Multivariate analyses combining immunological, histological, and genetic data for robust risk modelling [87].

Comparison with gold-standard biopsy and histopathology to define sensitivity, specificity, and predictive values [88].

Such studies are essential to translate OCB-based immunological profiling from research settings into standardised clinical workflows and to obtain regulatory approval for diagnostic use [29].

8. Future Directions
The convergence of advanced technologies, such as AI, multi-omics, and integrated diagnostic platforms, offers new opportunities to enhance the precision and predictive power of immunological analysis for OSCC.

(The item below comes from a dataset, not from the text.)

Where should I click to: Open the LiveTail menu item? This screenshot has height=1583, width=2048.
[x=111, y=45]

8.1. AI and Multi-Omics Integration
AI and machine learning algorithms can analyse complex datasets generated from immunoassays, genomics, transcriptomics, and proteomics. Integrating multi-omics data from OCB specimens allows the identification of novel biomarker patterns predictive of early malignant transformation [89].
For example, integrating immunological profiles (IL-6, PD-L1 expression) with transcriptomic signatures of epithelial–mesenchymal transition and other molecular features can improve classification and biomarker discovery in OSCC through bioinformatic analysis [90,91]. In addition, AI and assisted-machine learning workflows have been developed for automated analysis of immunocytochemistry or immunofluorescence images. These approaches can enhance diagnostic precision, reduce observer bias, and enable quantitative assessment of cellular and molecular markers in OSCC [92,93]. These computational frameworks can eventually evolve into clinical decision-support systems, guiding clinicians toward personalised treatment planning.

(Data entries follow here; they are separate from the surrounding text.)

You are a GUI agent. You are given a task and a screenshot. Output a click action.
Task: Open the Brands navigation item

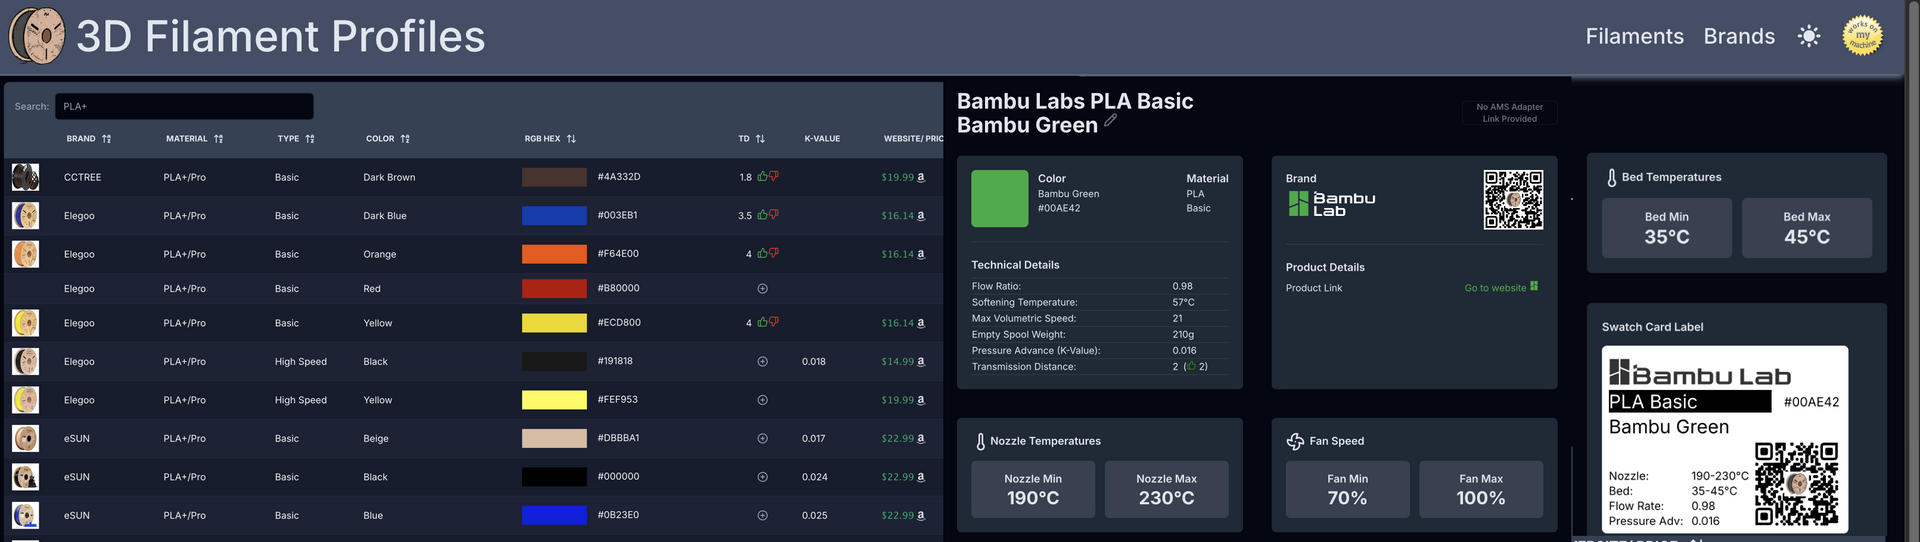[x=1739, y=37]
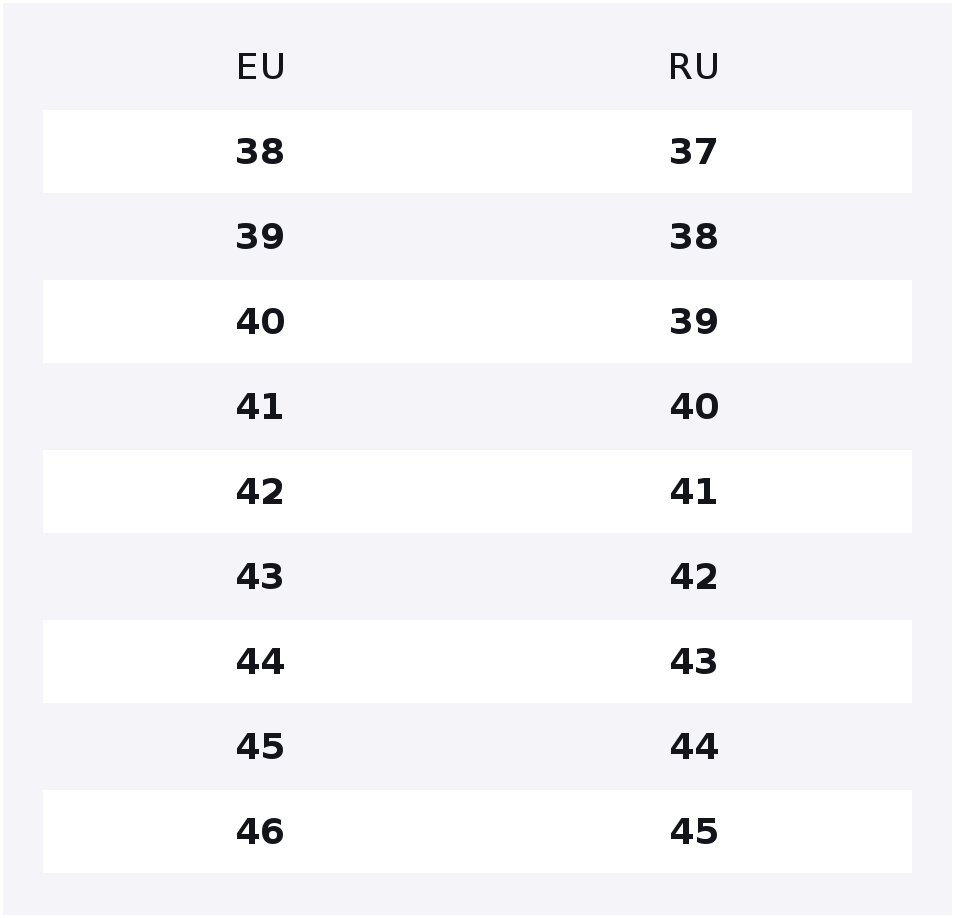This screenshot has height=918, width=955.
Task: Select RU size 45 in last row
Action: tap(694, 831)
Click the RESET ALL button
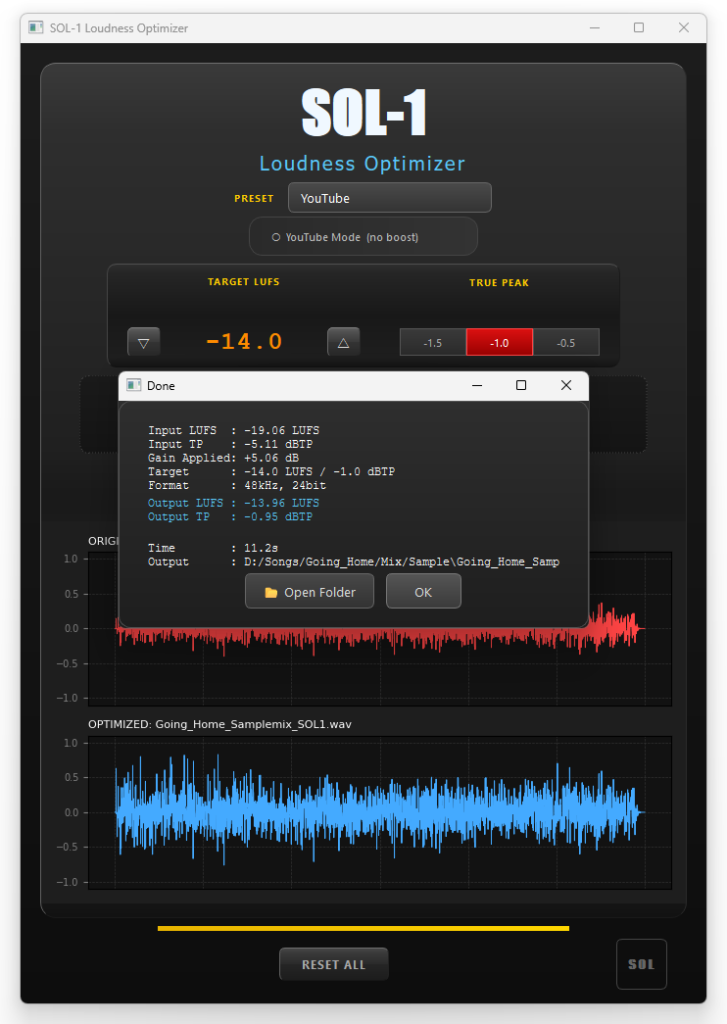 (333, 964)
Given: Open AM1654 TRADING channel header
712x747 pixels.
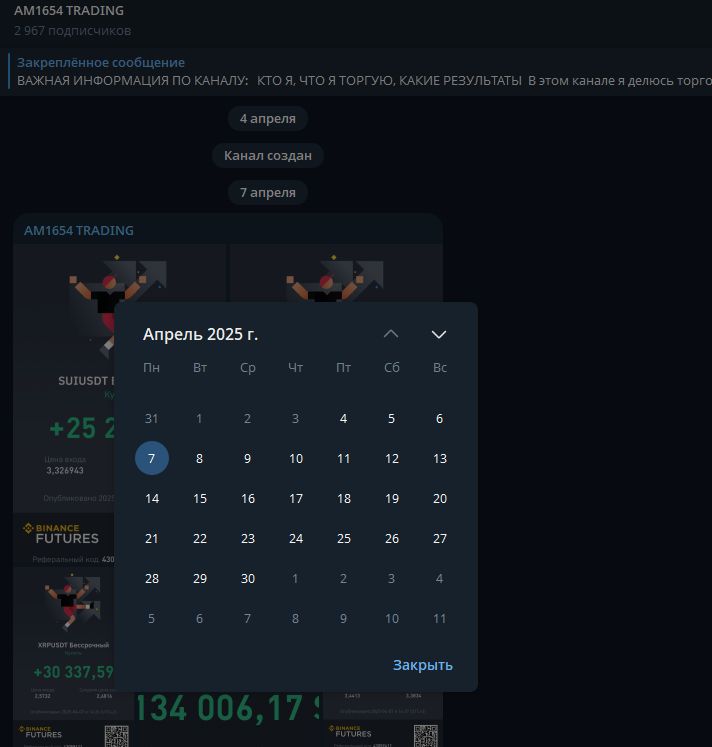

8.2. Development of Biomarker Panels for Improved Sensitivity and Specificity
Single biomarkers often lack the diagnostic power to distinguish between inflammation and neoplastic transformation. Therefore, the development of multi-marker panels that combine tumour suppressor, proliferation, and immune checkpoint proteins with cytokine signatures can have the potential to significantly enhance diagnostic precision [94].
Panels that include p53, Ki-67, IL-6, IL-8, TNF-α, and PD-L1 have already shown promising sensitivity (>85%) and specificity (>80%) in pilot studies using OCB samples [38]. Future studies should focus on optimising these panels for high-throughput, point-of-care immunoassays that are compatible with community-level screening [94].

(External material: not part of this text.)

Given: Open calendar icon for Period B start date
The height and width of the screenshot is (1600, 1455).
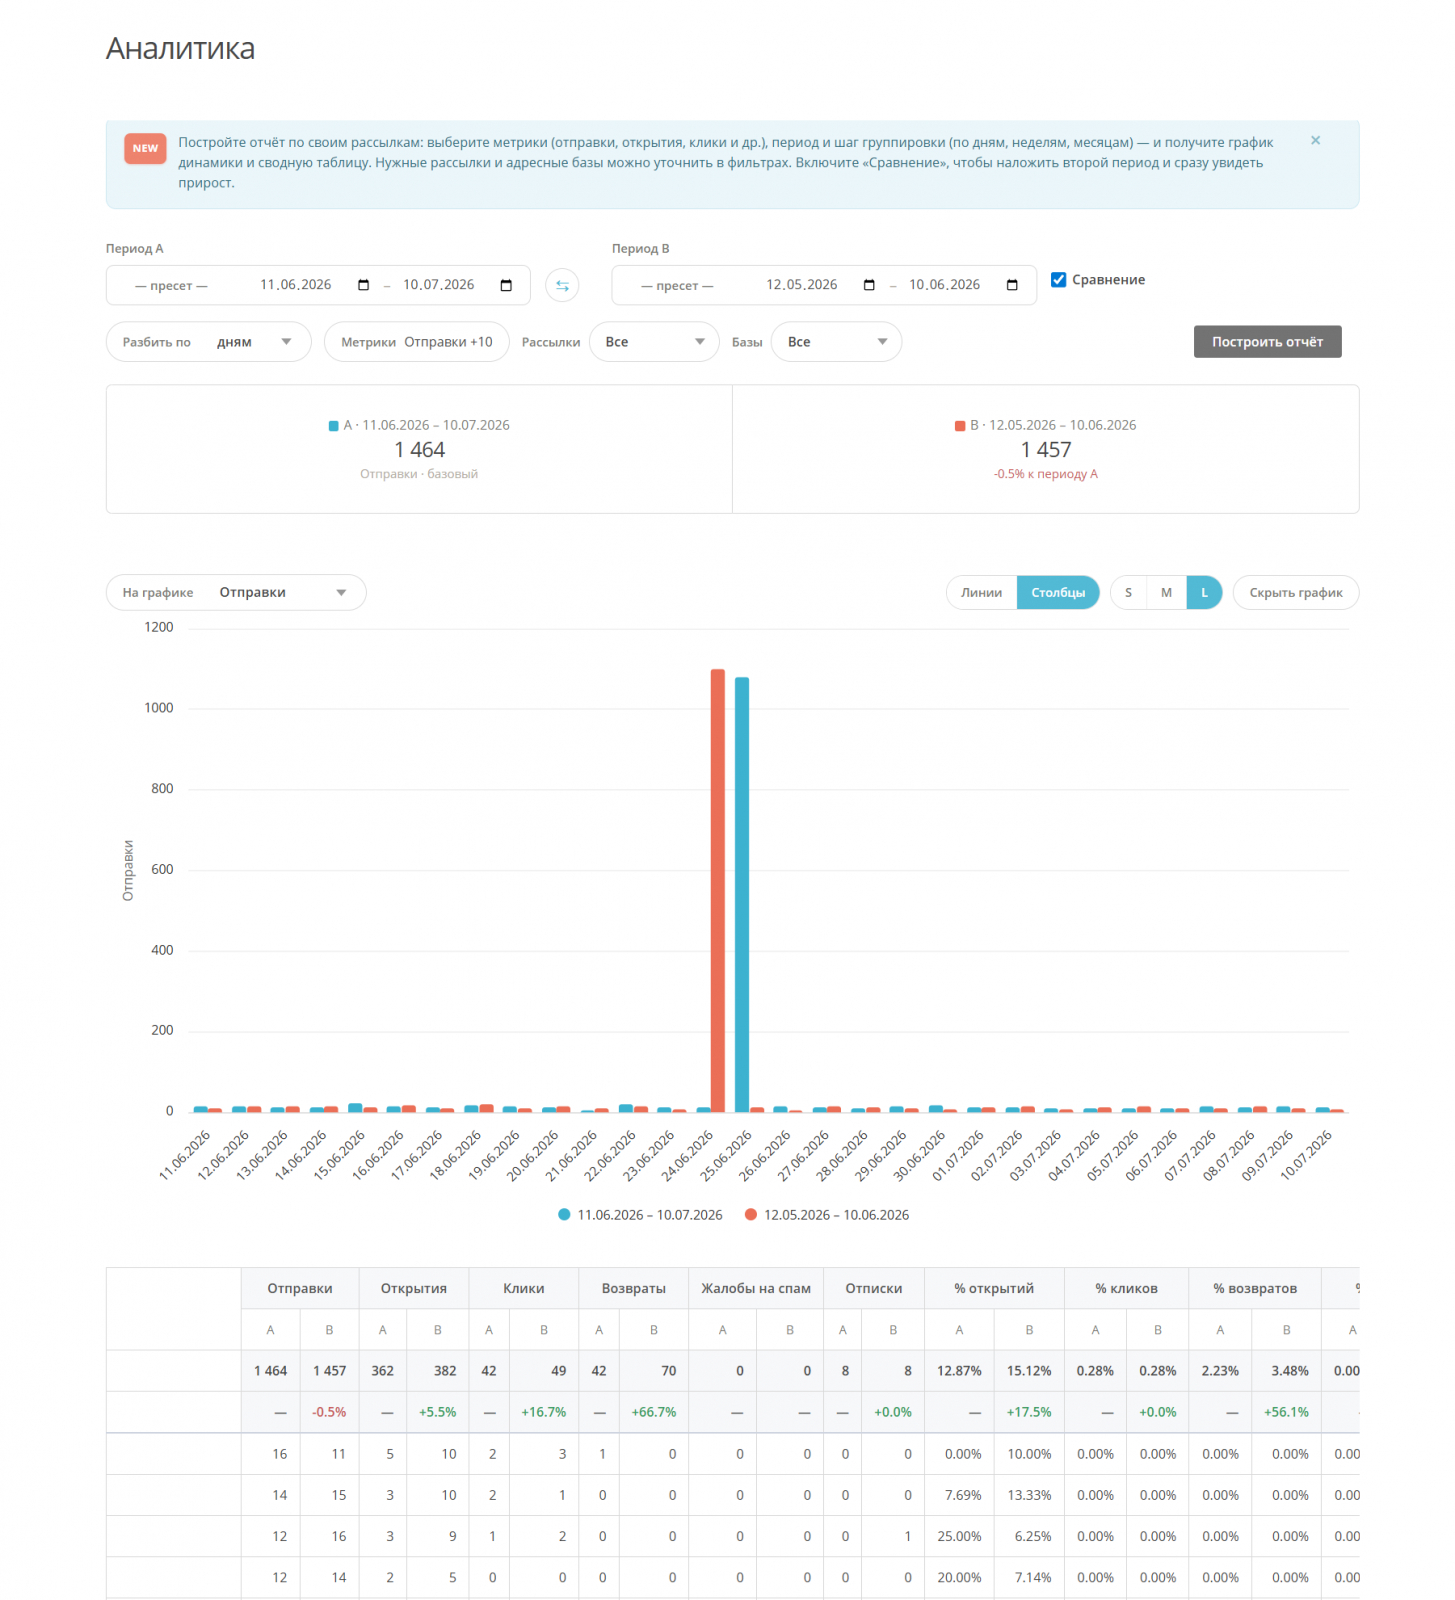Looking at the screenshot, I should click(869, 285).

8.3. Combination of Immunological Analysis with Salivary Diagnostics
Saliva, being rich in soluble proteins and extracellular vesicles, represents a complementary diagnostic medium to OCB samples. Integrating OCB-based cellular biomarkers with salivary and serum immunological and proteomic data could yield a comprehensive, non-invasive diagnostic platform [85,95].
For instance, salivary cytokines such as IL-1β, IL-6, and IL-8 can be measured alongside OCB-expressed markers, including p53, PD-L1, CKs. This dual-layered diagnostic system can capture both cellular and secretory alterations associated with early carcinogenesis [38,62]. Such multimodal approaches align closely with the principles of precision prevention and early molecular surveillance in oral oncology.

9. Conclusions
Immunological analysis of cytobrush-collected specimens represents a transformative advance for precision medicine in OSCC care. Among the biomarkers reviewed, panels combining dysregulated tumour suppressors and proliferation markers (e.g., p53 and Ki-67) with epithelial differentiation markers (CK13 and CK17) show the strongest evidence for detecting early dysplasia. Similarly, inflammatory cytokine panels (IL-6, IL-8, TNF-α) and immune checkpoint molecules (PD-L1, B7-H6) are promising for assessing early malignant transformation and immune evasion. These biomarker combinations are closest to clinical translation, as they offer reproducible detection from minimally invasive, repeatable cytobrush specimens. Incorporating these panels into precision medicine strategies can improve prognostic accuracy, enable risk stratification, and guide patient-specific surveillance and therapeutic decisions. Future integration with multi-omics and salivary diagnostics may further enhance the predictive and diagnostic utility of OCB-based immunological screening, establishing it as a cornerstone of next-generation OSCC prevention and management.